1.1. VACATION. Employee shall accrue vacation at the rate set forth
in the then current policy of viaLink relating thereto.
1.2. PROGRAMS. Employee shall be eligible for viaLink's group
benefits programs currently in place which are offered to all
employees of viaLink ("Programs"); provided, however, that
such Programs may be amended by viaLink from time to time in
its sole and absolute discretion. Eligibility for each of such
Programs shall be subject to and administered according to any
applicable documents relating to such Programs.
2. EMPLOYEE DUTIES. Employee shall (i) perform all duties which are
assigned to Employee by viaLink from time to time, (ii) devote his full
time, attention, knowledge and skills during the normal business hours
of vialink, as they may be established from time to time, in
furtherance of the business of viaLink, and (iii) faithfully,
diligently, and to the best of his ability, perform the duties
described above and further viaLink's best interests.
3. EMPLOYEE'S OBLIGATIONS, COVENANTS AND RESTRICTIONS.

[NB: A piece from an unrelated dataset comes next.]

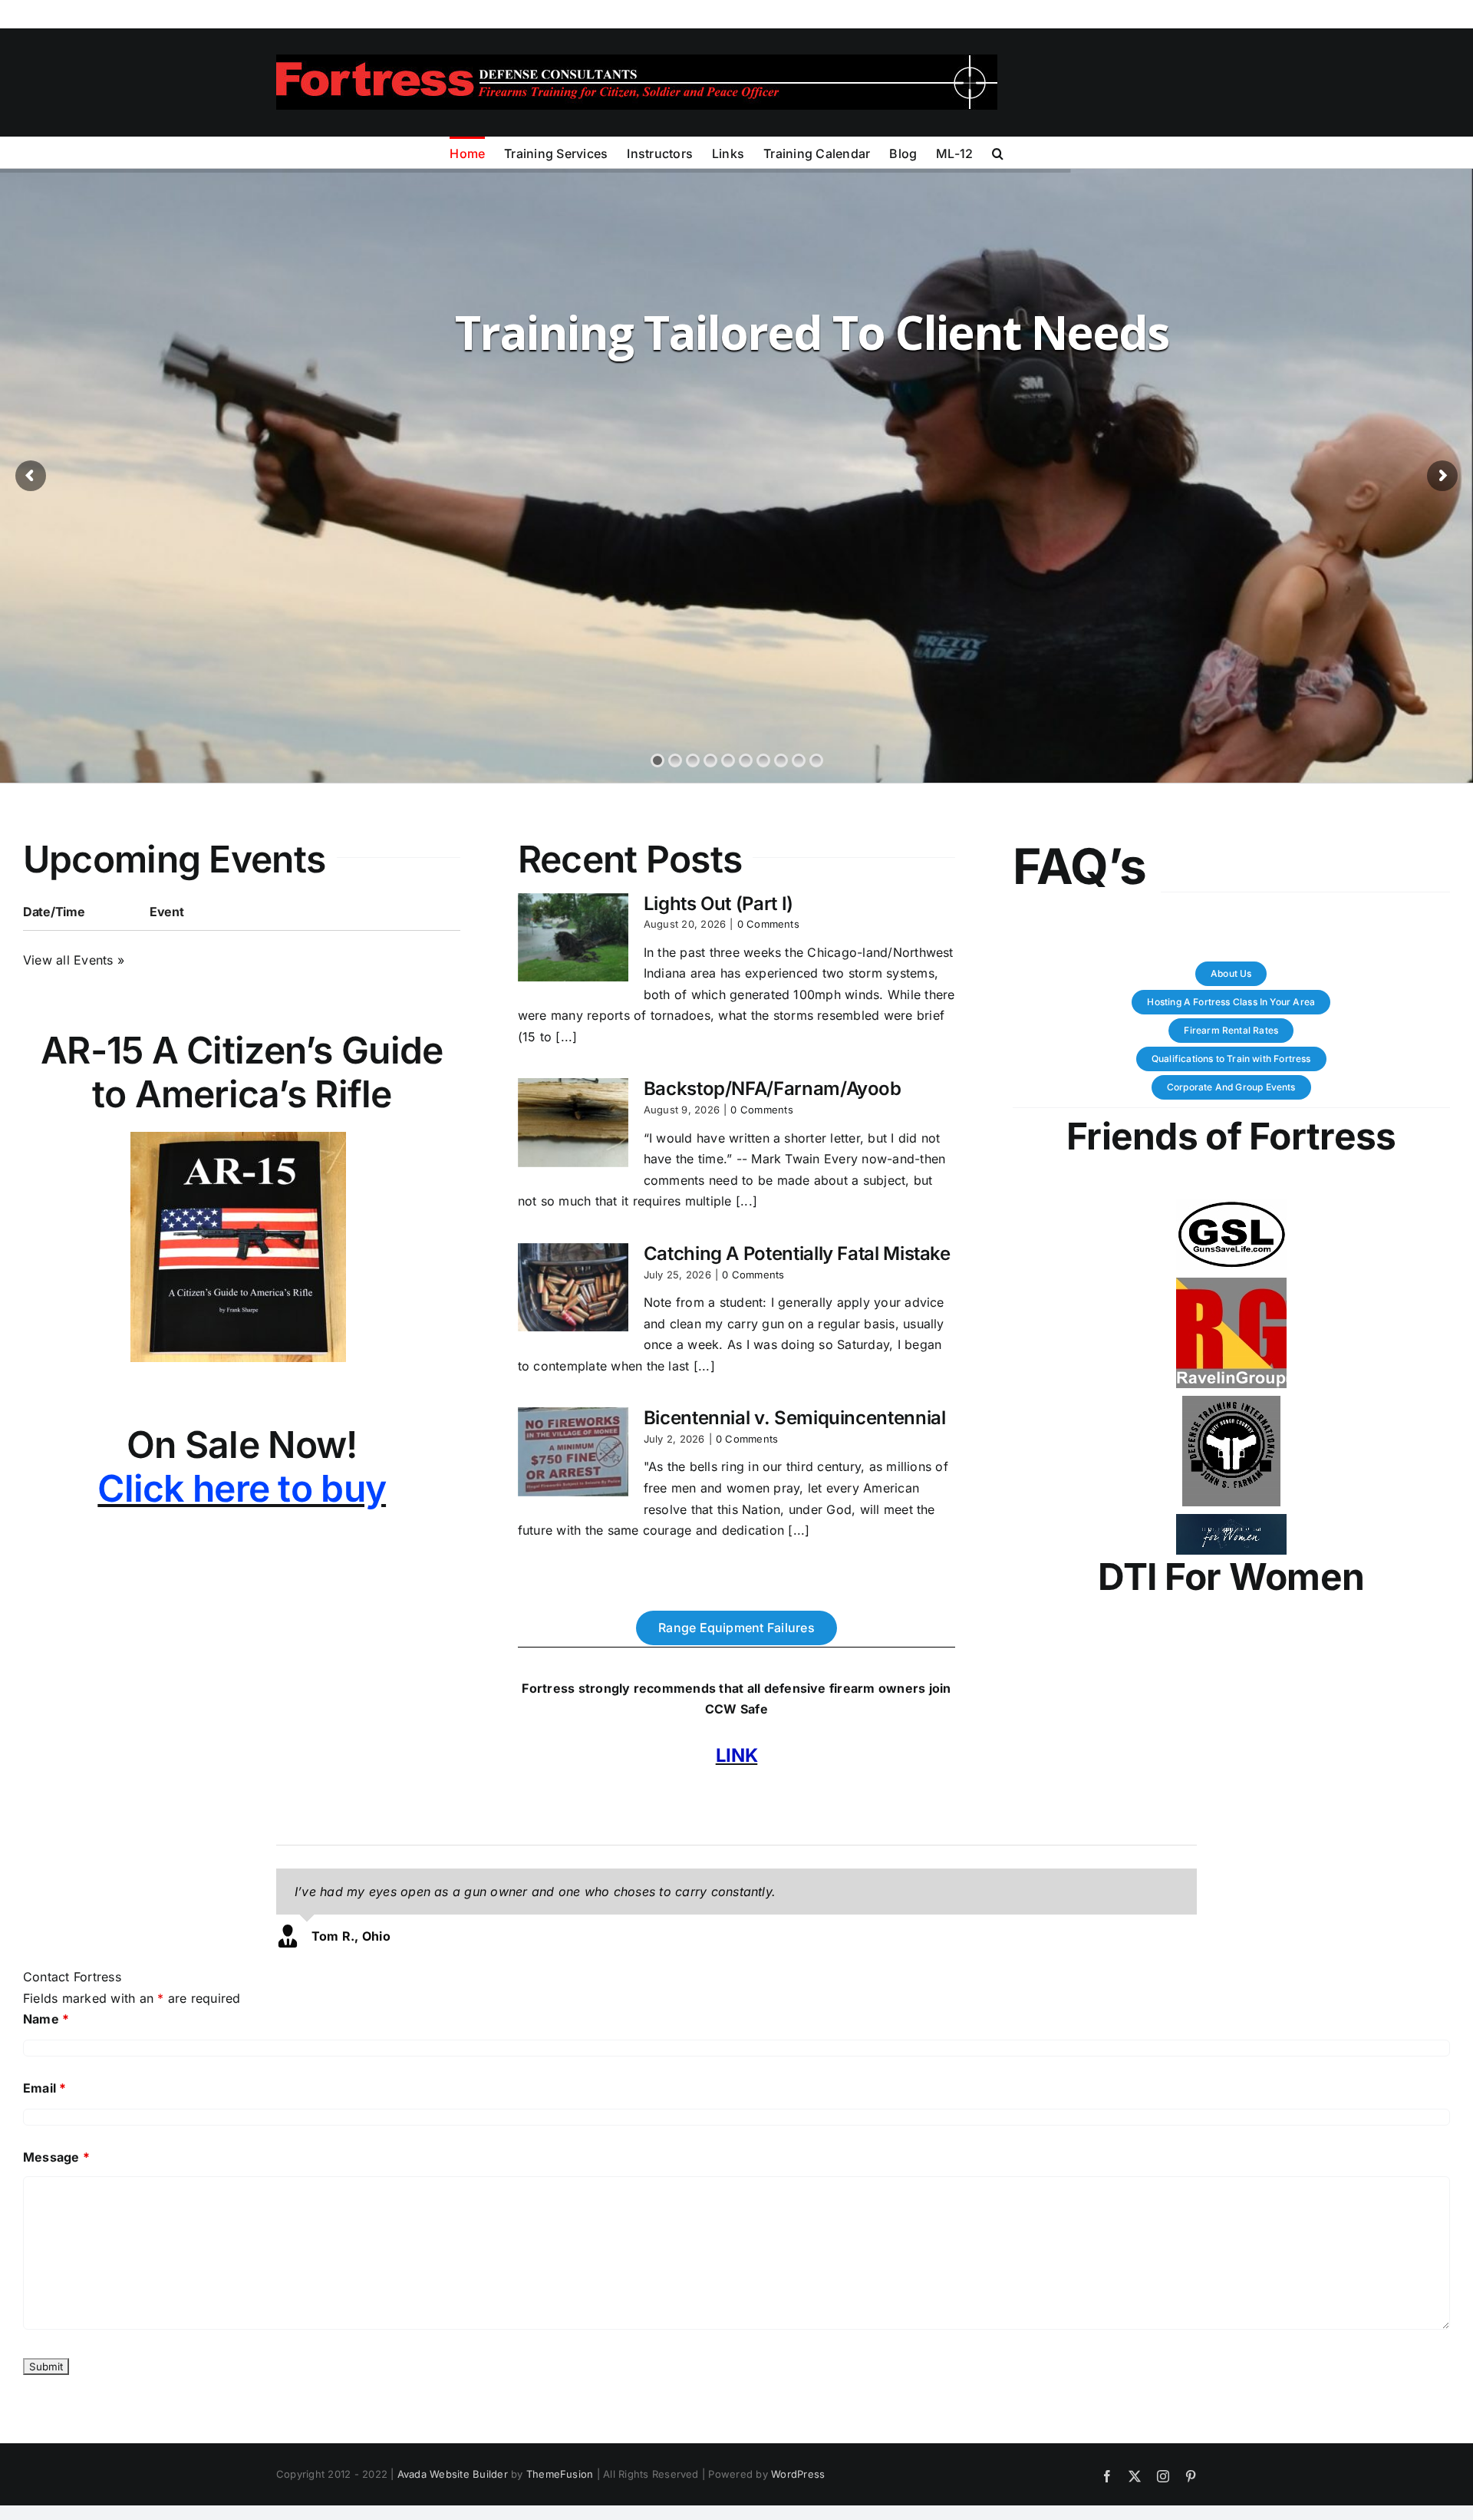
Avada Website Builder (452, 2474)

3.1. RULES AND POLICIES. During the employment, Employee shall at
all times be subject to, observe and carry out such reasonable
rules, regulations, polices, directions and restrictions as
viaLink may from time to time establish, and those imposed by
law.
3.2. COMPANY PROPERTY. All papers, books and records of every kind
and description relating to the business and affairs of
viaLink, whether or not prepared by the Employee, shall be the
sole and exclusive property of viaLink, and the Employee shall
surrender them to viaLink at any time upon request. This
section shall survive the termination of the employment.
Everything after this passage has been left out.